バンクーバー島のユク-レット市沿岸での東日本大震災漂着物清掃作業中に見つかった「昭栄丸」と書かれた漁船用パレットが、8月4日にバンクーバーから日本へ運ばれ、17日に宮城県南三陸町歌津漁港の千葉義英さんの元に返還されることが決まった。
NPO法人国際ボランティア学生協会IVUSA(東京都世田谷区)とバンクーバーのボランティア団体「Japan Love Project」の共同プロジェクトとして今年3月、2日間にわたって行われた清掃作業には、日本から学生70人が参加した。日本家屋のものと思われる材木やペットボトル、発泡スチロールなど大量に収集した中に、日本語で「昭栄丸」と書かれた漁船用のパレットを見つけた参加学生の1人が「何とか持ち主を見つけ出したい」と、東京に戻ってから被災漁船情報などの調査を開始。5月初旬に気仙沼から南三陸にかけて実際に足を運んで、持ち主を発見することができたという。

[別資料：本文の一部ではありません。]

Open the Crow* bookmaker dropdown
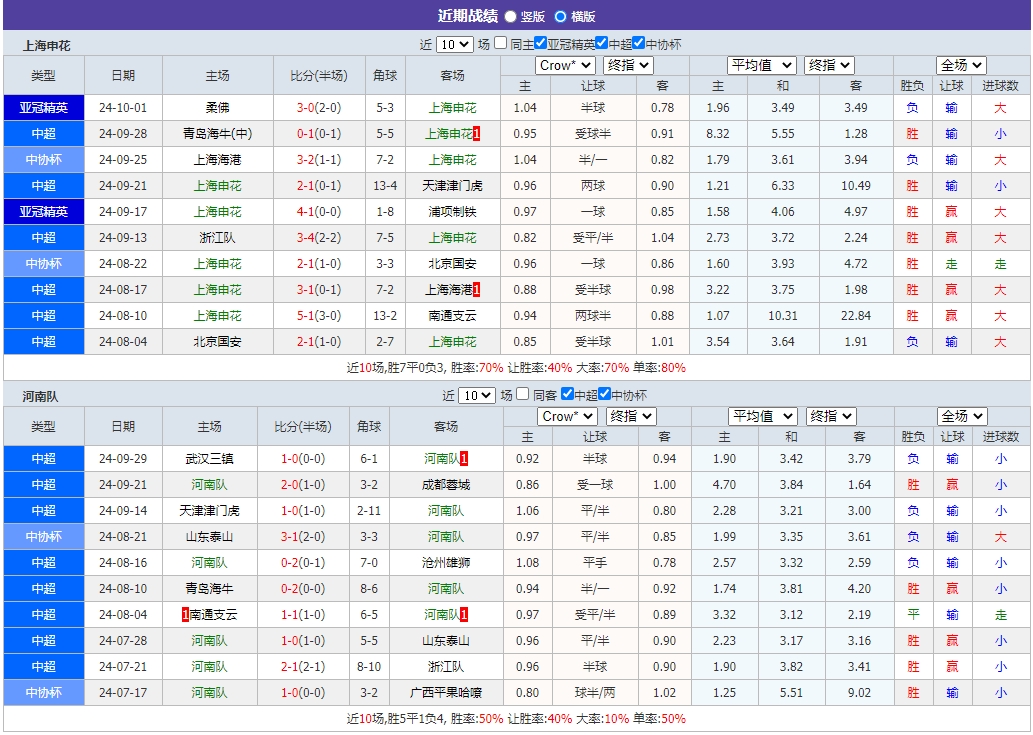pos(565,65)
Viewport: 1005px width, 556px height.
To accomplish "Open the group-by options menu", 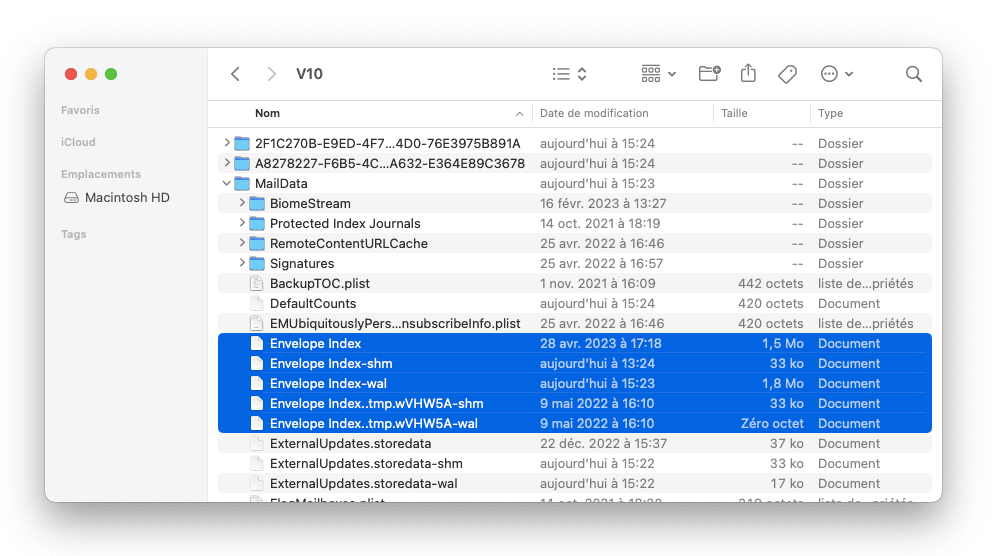I will pyautogui.click(x=658, y=74).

「『昭栄丸』という漁船名は、人の名字でいう『佐藤』や『鈴木』のように多い名前であることが分かり、一時は調査継続すべきかどうかメンバー間で議論した。見つけられたのは奇跡に近い」と話すJapan Love Project広報の赤井絵理さん。「つらい記憶をよみがえらせてしまうパレットを返還することがよいことなのかという葛藤もあったが、その記憶の上に生きていくと決めた千葉さんにとってはかけがえのない思い出の品でもある。今後、強く生きる希望になってもらえれば」と、返還することの意味を語る。「今回の返還実現だけでなく、この3年半の間に私たちが行ってきた活動の全ては、カナダと日本をつなぐ架け橋となる活動だったと思う。ほんの小さなことであっても、カナダからできる震災復興支援として意味のあることだった」と振り返る。
Japan Love Projectは今回のパレット返還プロジェクトを最後に、団体としての活動を休止する。代表の高井洋季さんは「活動開始から3年半、国境を越えて数えきれない方々からのご支援、ご理解、ご協力を頂きながら、多くの復興プロジェクトを達成することができた。(団体設立当初)全員大学生で、後先考えずがむしゃらに日本のために何かをしようと立ち上がった私たちを100%信頼し、応援してもらえてありがたかった。団体としての活動は休止という形になるが、これからもメンバー一人ひとりができることを継続していくことに変わりはなく、Japan Love Projectであるという誇りを持ってそれぞれの道を歩んでいきたい」と感謝の気持ちと今後の抱負を語った。